_Task description_.
Beginning at the line containing "Viewport: 588px width, 271px height.", give again every line through the end of the data, unchanged and with both ends included. Drop any pictures.

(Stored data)
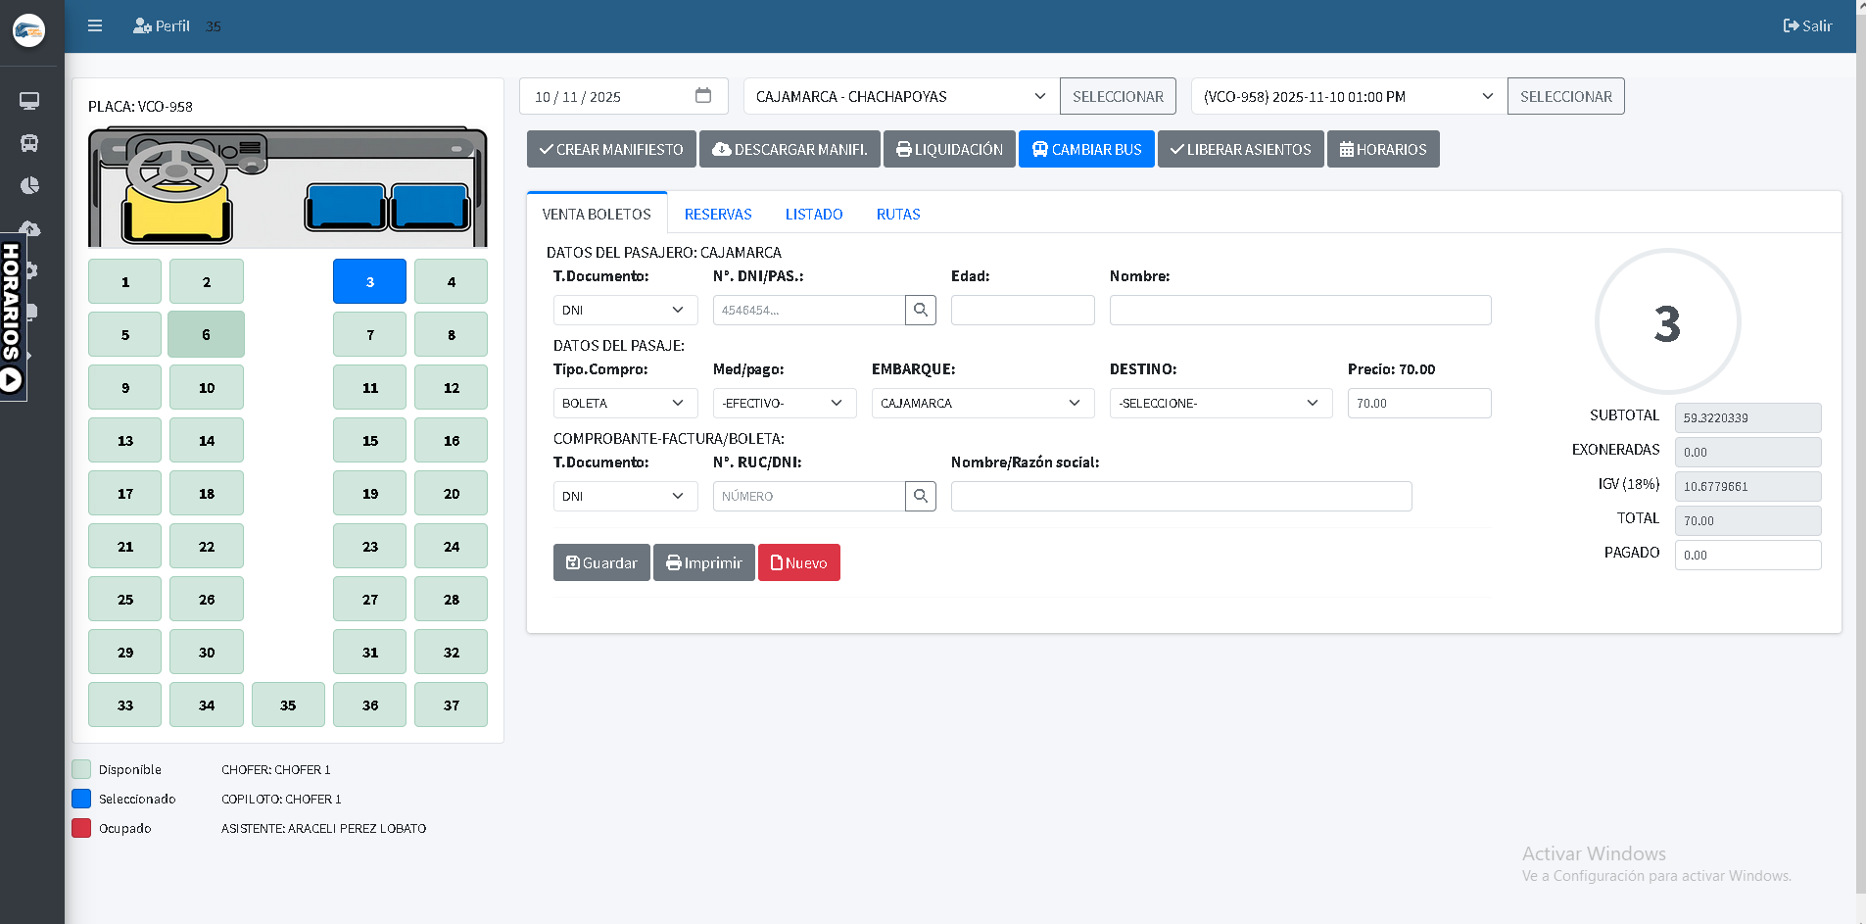Click the red Ocupado legend swatch

tap(81, 828)
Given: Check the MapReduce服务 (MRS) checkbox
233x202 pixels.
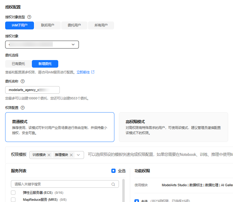Looking at the screenshot, I should [13, 200].
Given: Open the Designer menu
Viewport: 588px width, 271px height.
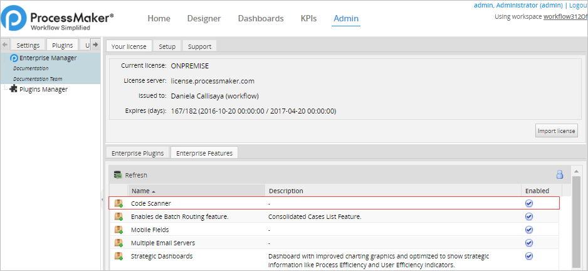Looking at the screenshot, I should pyautogui.click(x=204, y=19).
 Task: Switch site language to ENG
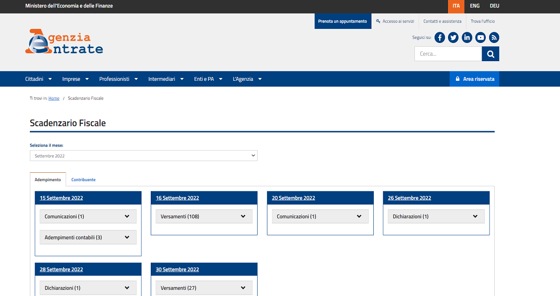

_Result below_.
Viewport: 588px width, 271px height.
Looking at the screenshot, I should pyautogui.click(x=204, y=19).
 Task: Switch site language to ENG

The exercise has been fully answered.